There has been a ton of great conversation lately on race in writing--the editing of Huckleberry Finn to remove a derogatory descriptive word, the casting of Jennifer Lawrence as Katniss in the movie version of
Hunger Games, plenty of other fab blog posts and discussions spurred by these and other events.
First, a pair of opinions. Yes, I think it's lame that someone felt the need to edit the "n" word out of Huck Finn, and would only be ok with this if they had put in something completely ludicrous that would draw even more attention, like "bubblegum sparkle ostrich feathers," so that you were reminded of their idiocy as you read. And no, I don't think it was bad casting unlesss Lawrence turns out to butcher the role, as, yes, I think Katniss is white. Historically, Appalachia is a predominantly white area, and is in fact often cited as one of the few regions where white people have poor access to health care, education, and other opportunities, making it somewhat of a rural inner city in terms of access. I could really digress here, but I won't.
But what is it about race and books that has such a propensity for setting us off?
Well, race is sensitive and books are often ambiguous. Unlike in movies, you might not know a character's race right away in a book. Take Katniss and the other residents of the Seam in
Hunger Games as an example--I assumed they were white because of my understanding of the setting and how I applied the descriptions. To me, olive skin and grey eyes are white descriptors, because my father has olive skin and I see grey eyes on white friends of mine (and not on black friends). But they could easily be perceived as features of a mixed racial background, as well. So be bring our prejudices--and yes, we're all prejudiced by our experiences, I'm not using that term in a negative way, but a realistic one--to the book we're reading. If this was just about whether a character was tall or short, it would be a funny happenstance--"Oh, you thought Katniss was short? I totally read her as tall! How funny." But race is such a charged subject that we have a tendency to go on the defensive, or just get really uncomfortable.
Plus, let's be honest, race has a nasty history. It takes a skilled and sensitive writer to balance honesty about how characters might feel about race with how the reader will react to the character and a world in which race may appear in different ways than it does in our experience. This is especially true in stories that take place in the past, where racism was often much more open, in an imagined future where race might take a starring role in class-making, or be eliminated or undiscussed.
In stories set in the past, some stories set today, and many stories set in imagined worlds, we have to accept that characters will be racist. Not all, perhaps, and possibly at varying levels of horrifying opinions, but nothing peeves me more than when writers--especially in historical fiction in times and places where we know the average person was a blazing racist--ignore the race question in places it needs to be addressed, or have perfect, enlightened Mary Sue characters who all have lovely outlooks on the futility of defining a person by race. Yeah, right. In our past, even white individuals who didn't personally perpetuate horrors like slavery, the Trail of Tears, or internment camps still didn't usually view other races as "equal" to them. In the present or in imagined futures or other worlds, you can avoid race--but only if it makes sense for the story. When race comes up in the story a writer has to deal with it with an honest but sensitive outlook. You have to be able to write compelling, even (gasp) likeable characters who are racists if we're going to write about times and places where racism was rampant. Hard? Yes. Even harder when readers aren't open to it? Definitely. Acceptable to ignore the hard truths about racism in favor of puppies and sunshine? Nope.

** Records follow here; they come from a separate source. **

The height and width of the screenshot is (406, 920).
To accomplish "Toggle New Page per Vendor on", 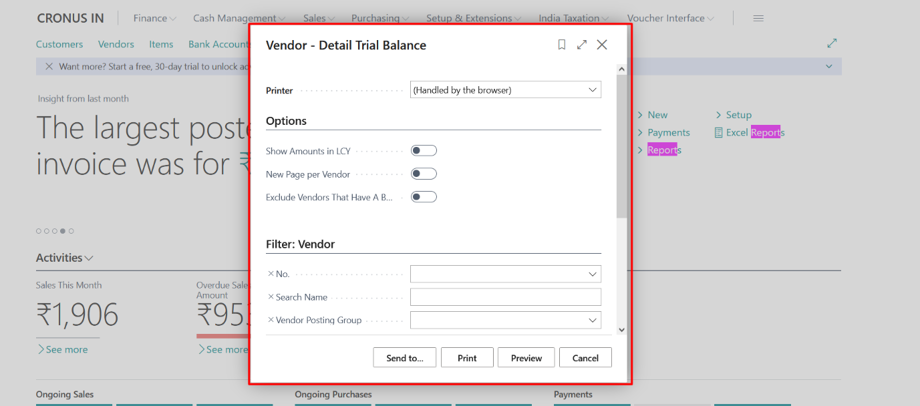I will 424,173.
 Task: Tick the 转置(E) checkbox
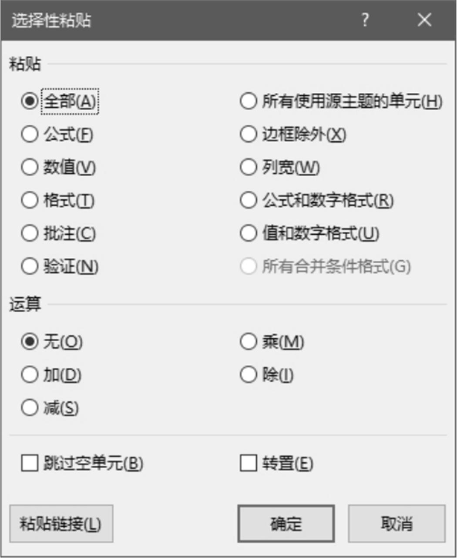pos(248,463)
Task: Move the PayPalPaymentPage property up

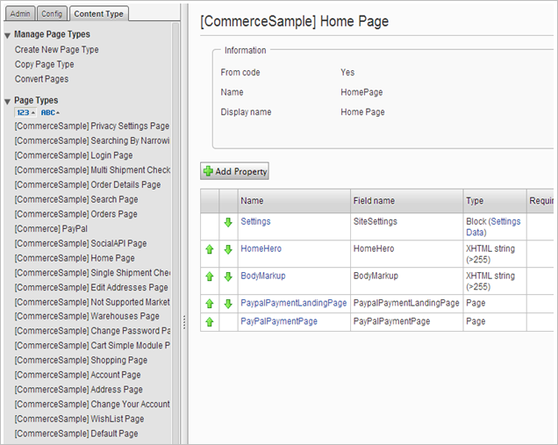Action: [210, 322]
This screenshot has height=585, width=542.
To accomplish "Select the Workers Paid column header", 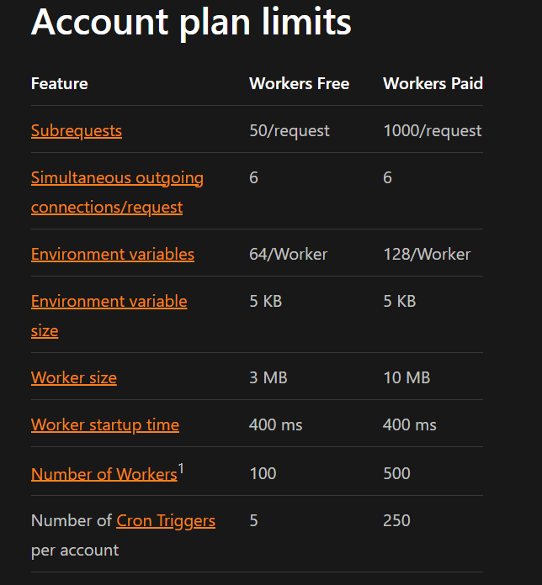I will tap(433, 84).
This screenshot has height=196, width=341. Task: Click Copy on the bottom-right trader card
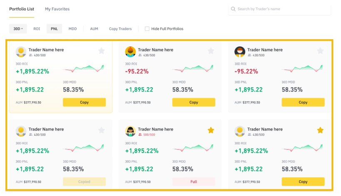(x=303, y=182)
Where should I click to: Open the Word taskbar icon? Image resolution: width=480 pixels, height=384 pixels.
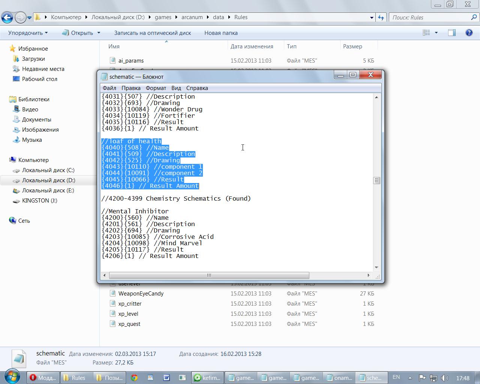[x=166, y=378]

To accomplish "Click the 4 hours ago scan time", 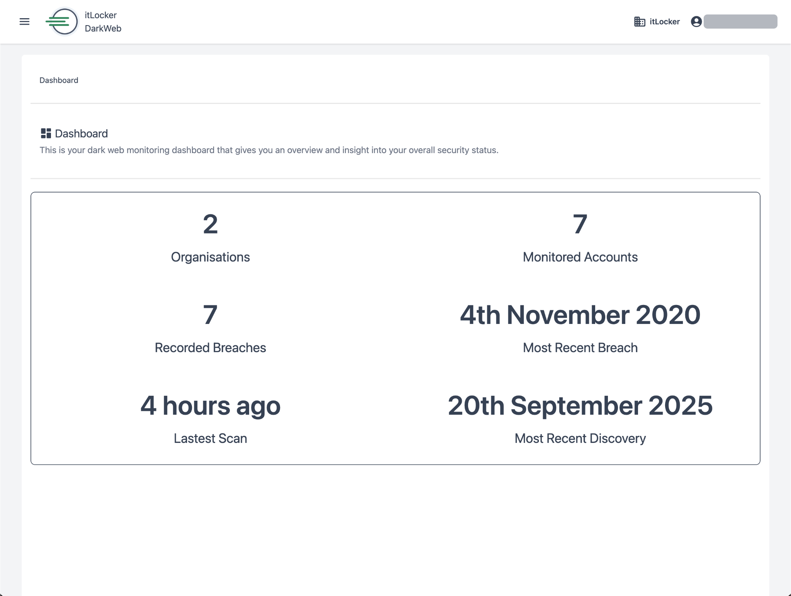I will coord(210,405).
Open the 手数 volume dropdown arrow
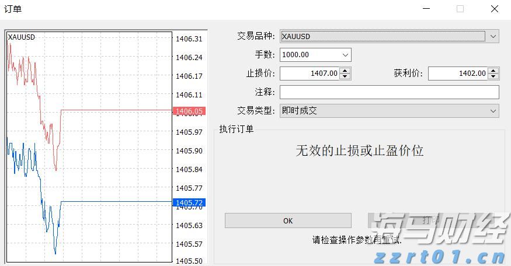511x266 pixels. point(345,55)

What this might boil down to, even more than race, is what we expect from our characters. We don't want to touch icky stuff with our characters--racism, sexism, religious intolerance, moral ambiguity--because it makes us look for these things in ourselves, as readers and writers. But isn't that the point of books? To provide new outlooks, safe spaces for exploring ourselves, and provocation and questions?
Sorry if this was a ramble--but it's something I'm having to look at it my own writing. I wrote one story set in a time and place when slavery was normal, and it simply wouldn't have worked to have modern-thinking characters. They accepted the black people their families owned as normal, and I didn't delve into it much beyond that. I question if this was the right attitude to take in the writing, or if it would have appeared to a modern reader to ignore the problem, even though it was an honest portrayal of history and of the characters I imagined. I'm now working on a story set in a speculated future in which my little pocket of characters is all white (not me whitewashing, but a completely legitimate circumstance). When they encounter people of other races, it's tied up with culture shock as well. How can I deal with this sensitively--yet still maintain the strangeness for my characters of people who simply look so different?
How does race crop up in your writing? What about favorite books that deal with race--how did they approach telling a story fraught with potential pitfalls?